DIRECTIONS FOR THIS TASK:
Exactly transcribe the span of lines from the one containing "Expand the 文件处理 dropdown in top bar" through the final line of the entries, inclusive, and nothing outside it. Exclude the pictures.

--- MATERIAL FOR THE TASK Enclosed Below ---

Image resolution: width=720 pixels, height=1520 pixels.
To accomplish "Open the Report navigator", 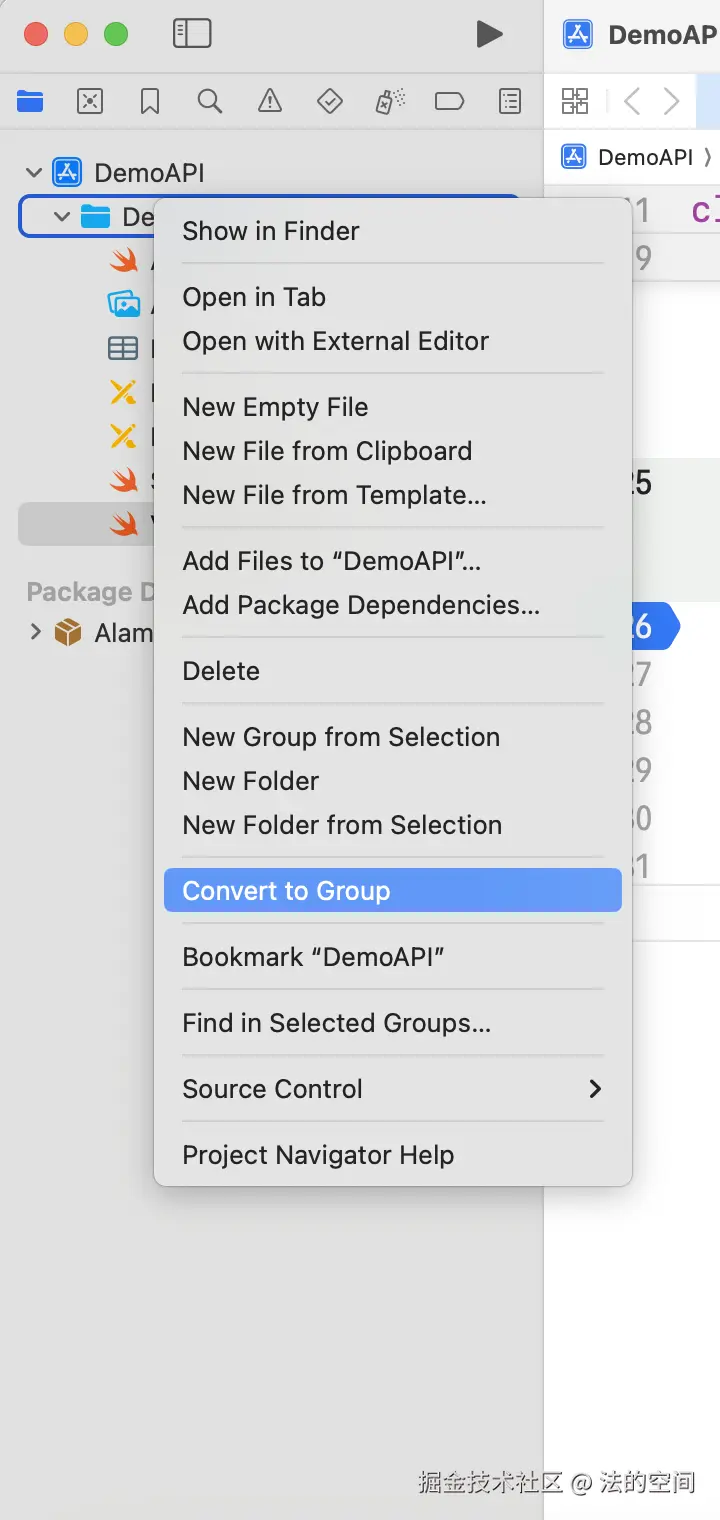I will [510, 101].
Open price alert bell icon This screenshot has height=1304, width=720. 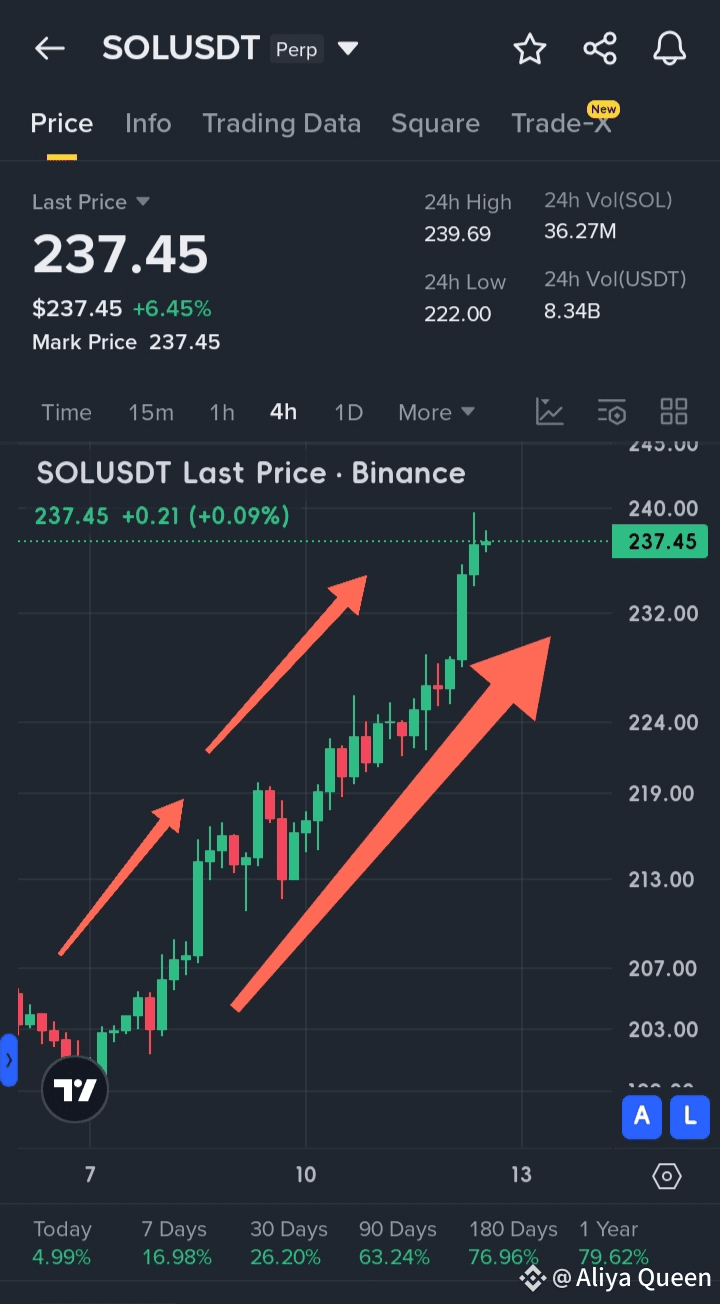pos(670,48)
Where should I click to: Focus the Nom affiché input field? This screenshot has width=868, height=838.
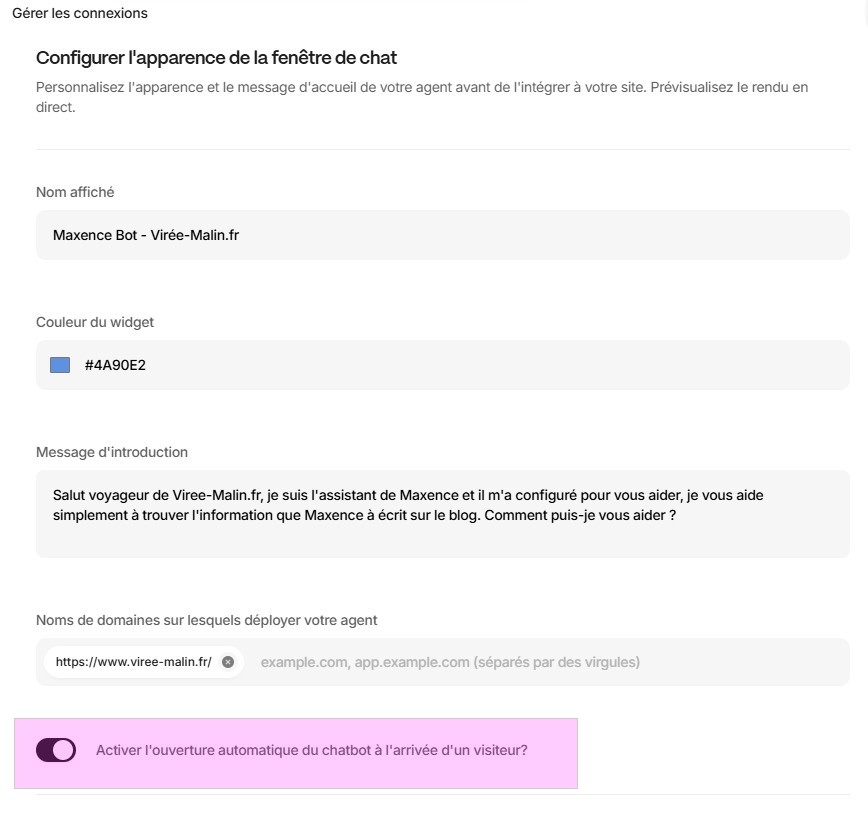coord(442,236)
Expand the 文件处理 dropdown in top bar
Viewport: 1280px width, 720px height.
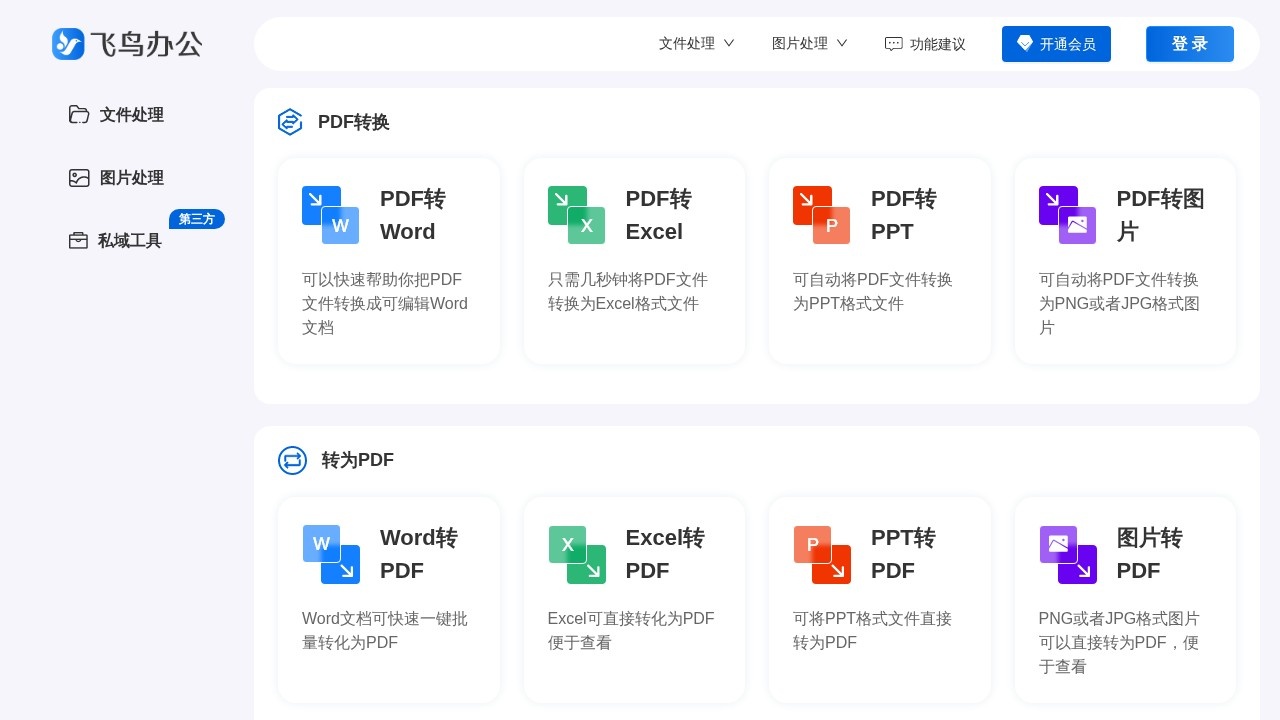click(x=696, y=44)
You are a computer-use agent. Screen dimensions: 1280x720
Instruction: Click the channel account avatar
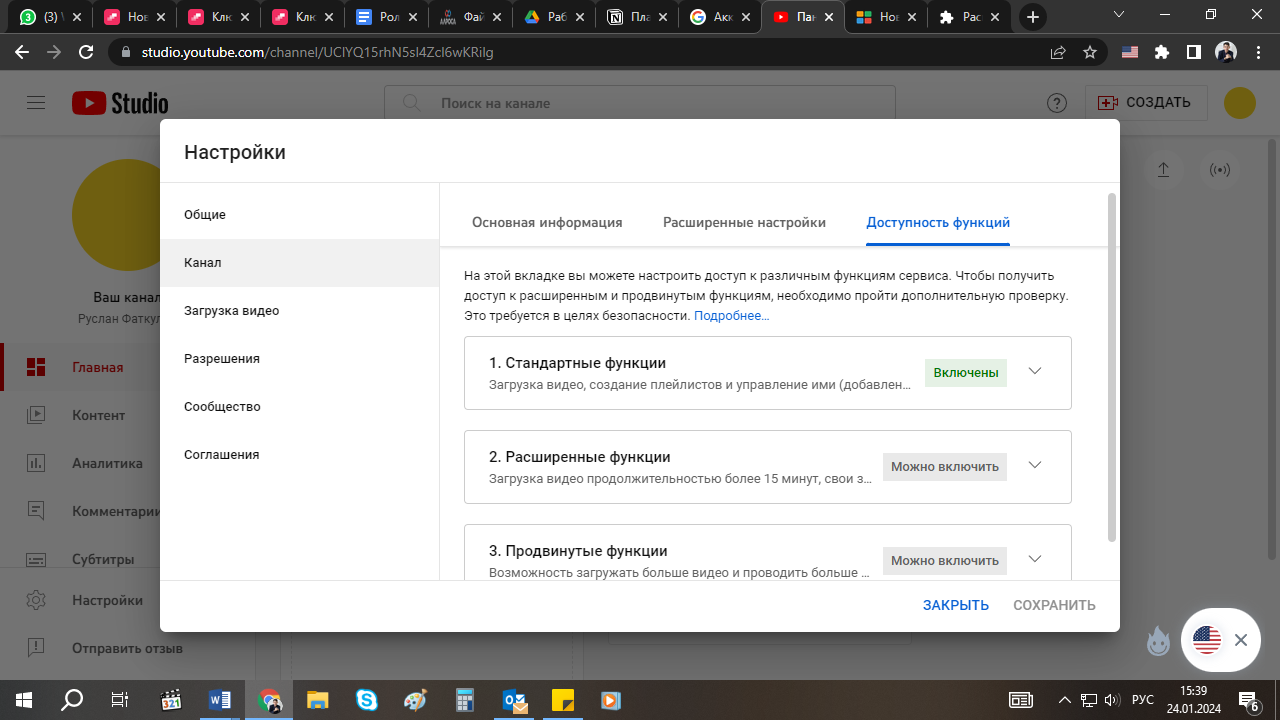[x=1240, y=103]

--- End of Enclosed MATERIAL FOR THE TASK ---

EXPECTED OUTPUT:
Expand the 文件处理 dropdown in top bar
Viewport: 1280px width, 720px height.
click(x=696, y=44)
You are a computer-use agent. Screen dimensions: 1280x720
Instruction: Click the channel account avatar
[x=1240, y=103]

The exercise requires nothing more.